» **Passage provided**

● ● ● ● ● ● ●

Discover Angelo Mangiarotti, the Italian architect, designer and urban planner famous for his dedicated and revolutionary research on different production materials. From his impactful Milanese architecture that shaped the history of the city to his iconic product designs, Mangiarotti’s touch is still present today in our cultural landscape and industry practices.

Sinuous curves and unexpected joints, architectural encounters of masculine and feminine, furnishings and lights with great formal power. The design legacy of Angelo Mangiarotti, ten years after his death, is monumental. Each project contains a design lesson, an idea to be inspired by, to which many projects of the new generation of designers, of which Mangiarotti is one of the favorite masters, concretely refer. His furnishings – primarily those produced by Agapecasa – are characterized by essential lines accompanied by design ideas of great impact. There is a deep knowledge of materials and a total confidence in furniture engineering. Mangiarotti experiments with daring joints, asymmetries, new balances never experienced before. And this is how he leaves his mark, offering the world a series of furnishings and accessories that go beyond time and are not afraid of changing trends.

 

Angelo Mangiarotti’s Life and Career

Angelo Mangiarotti was born in Milan on February 26th, 1921, and graduated with a degree in Architecture from the renowned Politecnico di Milano. That same year, he took the opportunity to assist the preparation of the VIII Triennale, effectively introducing him to the vibrant Milanese atmosphere of the design world. He later moved to the United States as a visiting professor of the Illinois Institute of Technology, where his encounters with Frank Lloyd Wright and Walter Gropius among others became instrumental in defining his personal style as a professional.

Back in Italy, in 1955 he launched a 5-year partnership with his colleague and friend Bruno Morassutti, where Mangiarotti took his first steps in the architectural landscape of Milan: from those days is the famous “Casa a tre cilindri” in the San Siro district, a fine example of architecture perfectly blended with its with urban planning and renovation process. The studio took this innovative approach of structural research even further with the design of an apartment complex in Via Quadronno, and later with the commission of the new Quartiere Feltre in a joint effort with a group of acclaimed Milanese architects. His architectural vision deeply reflected in these early works: Mangiarotti viewed the discipline as a form of functional art, an artisanal process that had to follow the importance of functionality and intellectual rigor. This was true also for his opinion of industrial design, that he approached with the same care of a craftsman and the precision of a urbanist. As a restless innovator, Mangiarotti rarely stayed still in one environment; after his experience with Morassutti, he ventured in the automotive sector working with Alfa Romeo first as a consultant and then as a product designer, working closely with engineers that encouraged and fuelled his passion for material research. While he never lost side of his calling as an architect, these experiences contributed to the expansion of his activities into product design, becoming one of the founding members of the still present ADI, the first Italian association for industrial design.

● ● ● ● ● ● ●

» **Supplied information**
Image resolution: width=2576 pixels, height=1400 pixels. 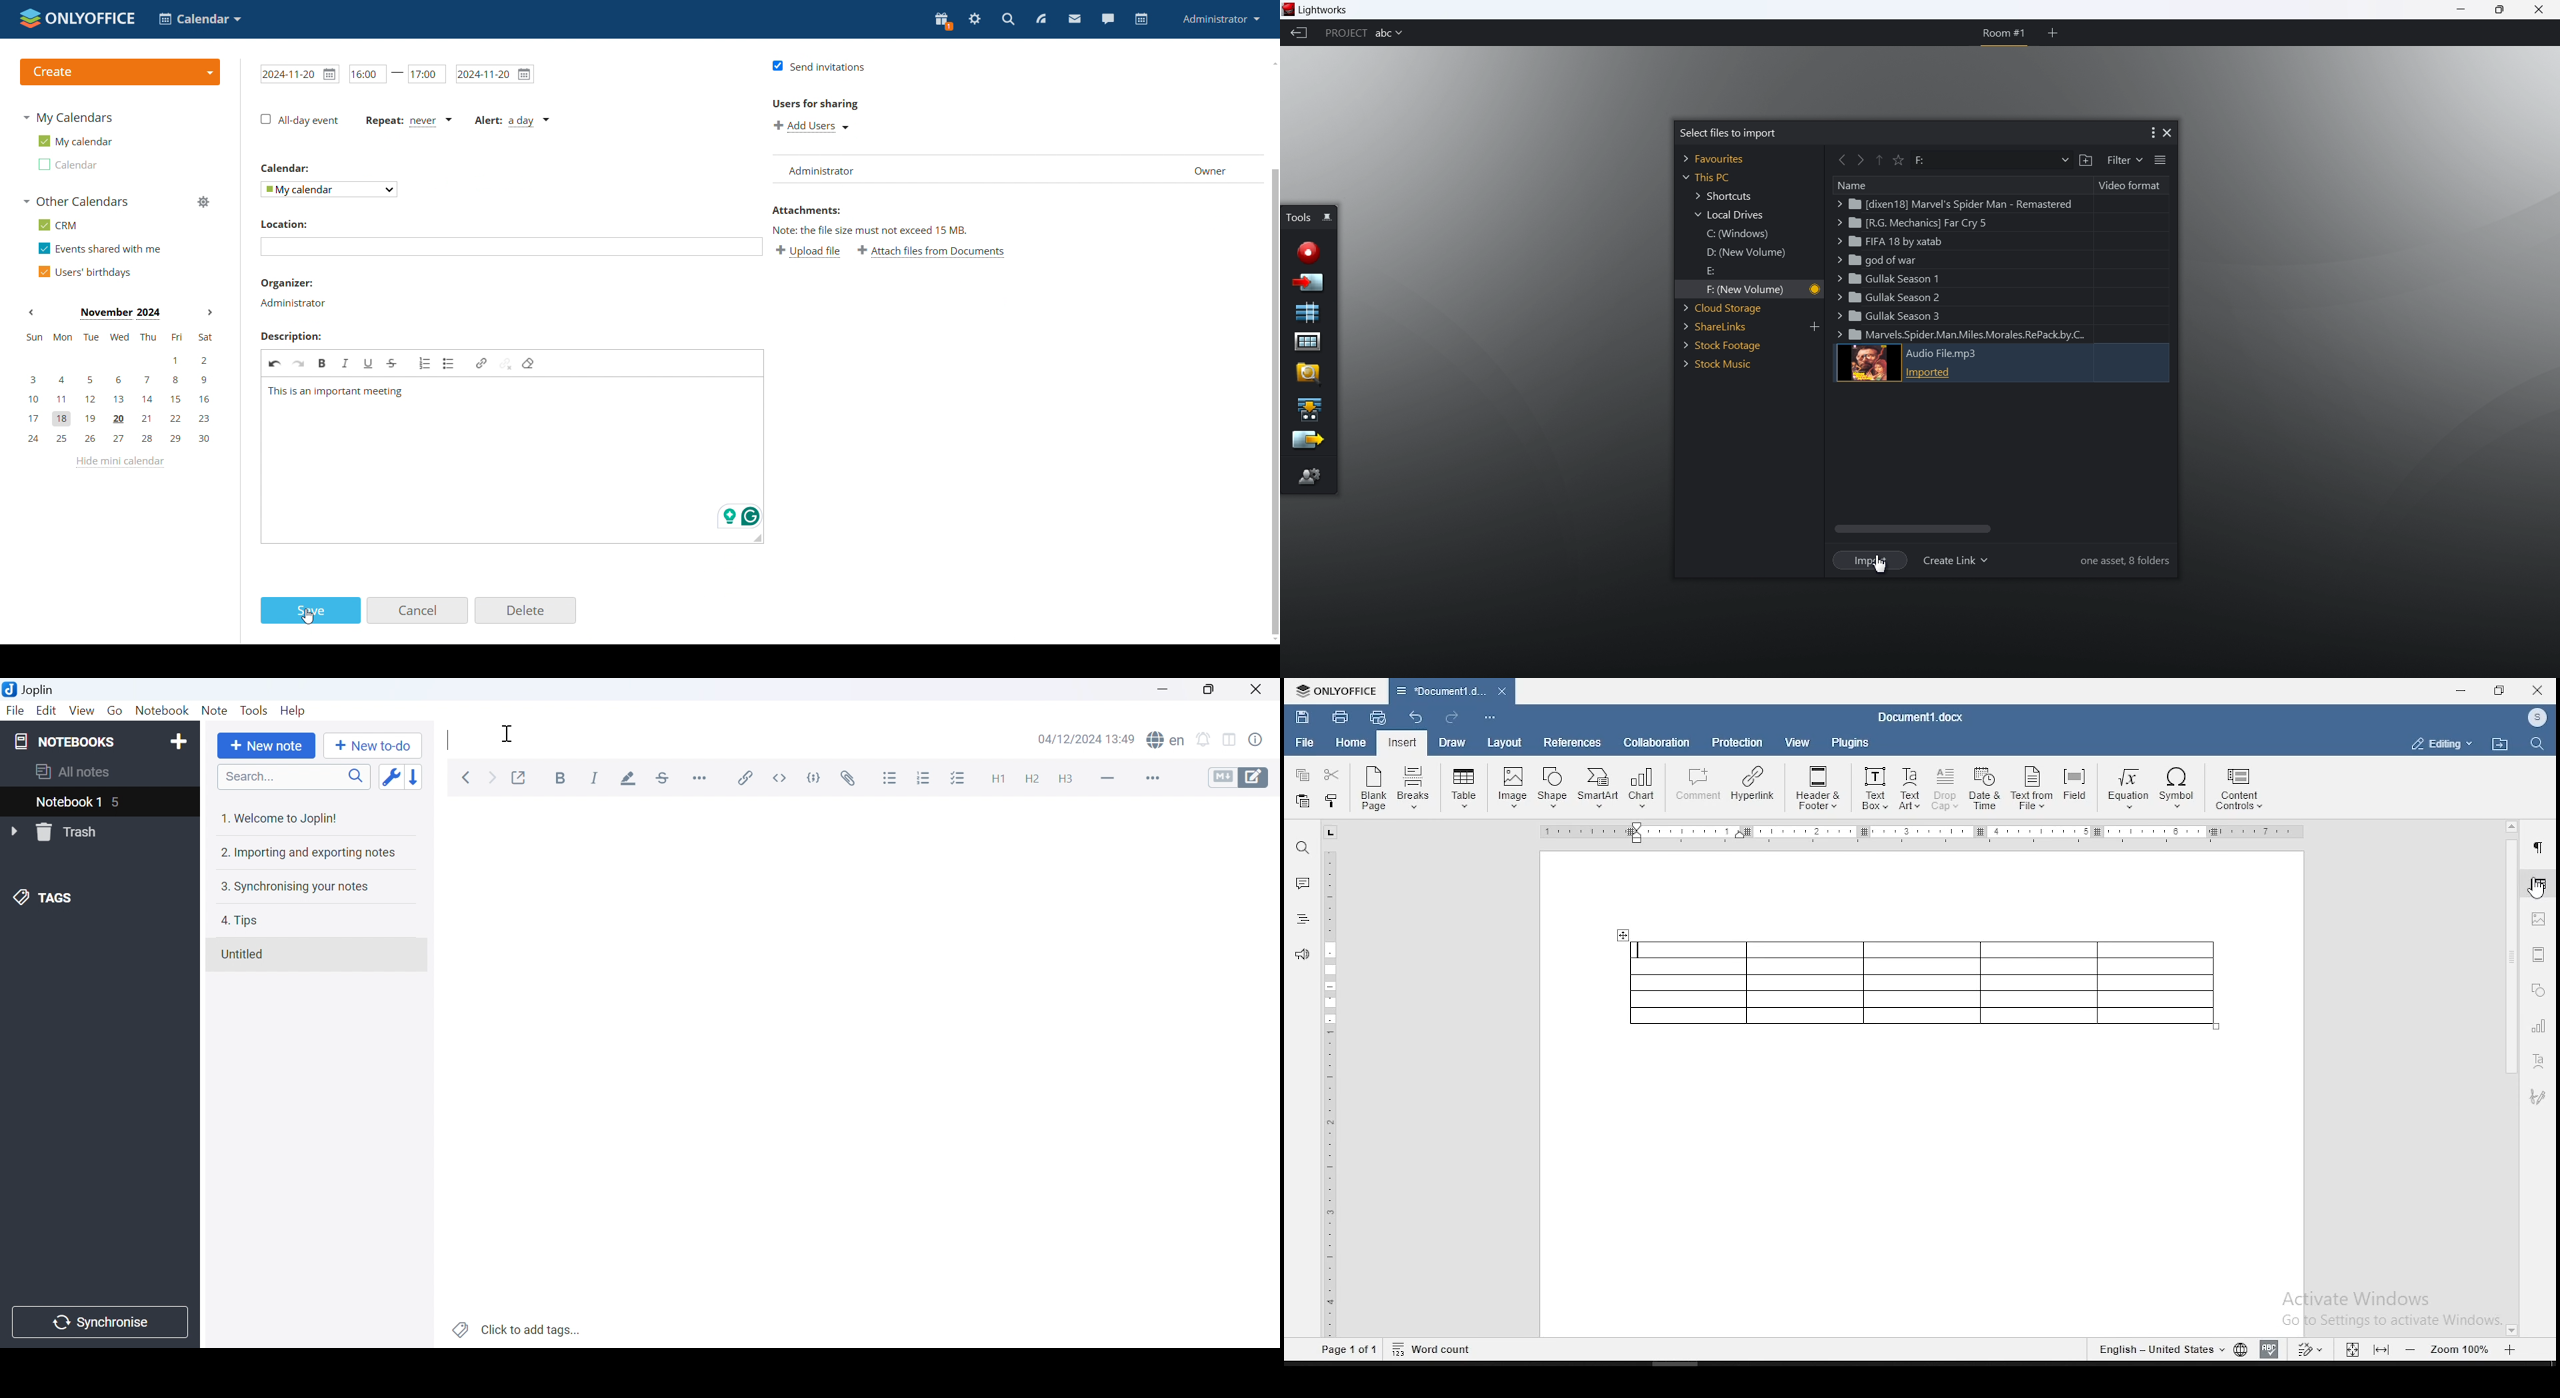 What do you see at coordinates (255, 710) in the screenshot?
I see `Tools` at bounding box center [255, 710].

● ● ● ● ● ● ●

» **Challenges**
1 – Rewrite the paragraph of the passage on Angelo Mangiarotti that begins "Back in Italy, in 1955" as a bulleted list of its main facts.
2 – Answer these questions from the passage on Angelo Mangiarotti:
(a) According to the opening paragraph, what is Mangiarotti famous for?
(b) Which company is named as the main producer of his furnishings?
(c) In what city and on what date was he born?
The data has no connection to the passage on Angelo Mangiarotti.

» **Answers given**
1 –
- In 1955 Mangiarotti began a five-year partnership with his colleague and friend Bruno Morassutti, taking his first steps in Milanese architecture.
- Works from that period include the "Casa a tre cilindri" in the San Siro district, an apartment complex in Via Quadronno, and the new Quartiere Feltre, designed with a group of acclaimed Milanese architects.
- He saw architecture as functional art, an artisanal process guided by functionality and intellectual rigor.
- He approached industrial design with a craftsman's care and an urbanist's precision.
- After the partnership, he worked with Alfa Romeo, first as a consultant and then as a product designer. Engineers there fueled his passion for material research.
- These experiences expanded his work into product design.
- He became a founding member of ADI, the first Italian association for industrial design.

2 –
(a) He is famous for his dedicated and revolutionary research on different production materials.
(b) Agapecasa.
(c) He was born in Milan on February 26th, 1921.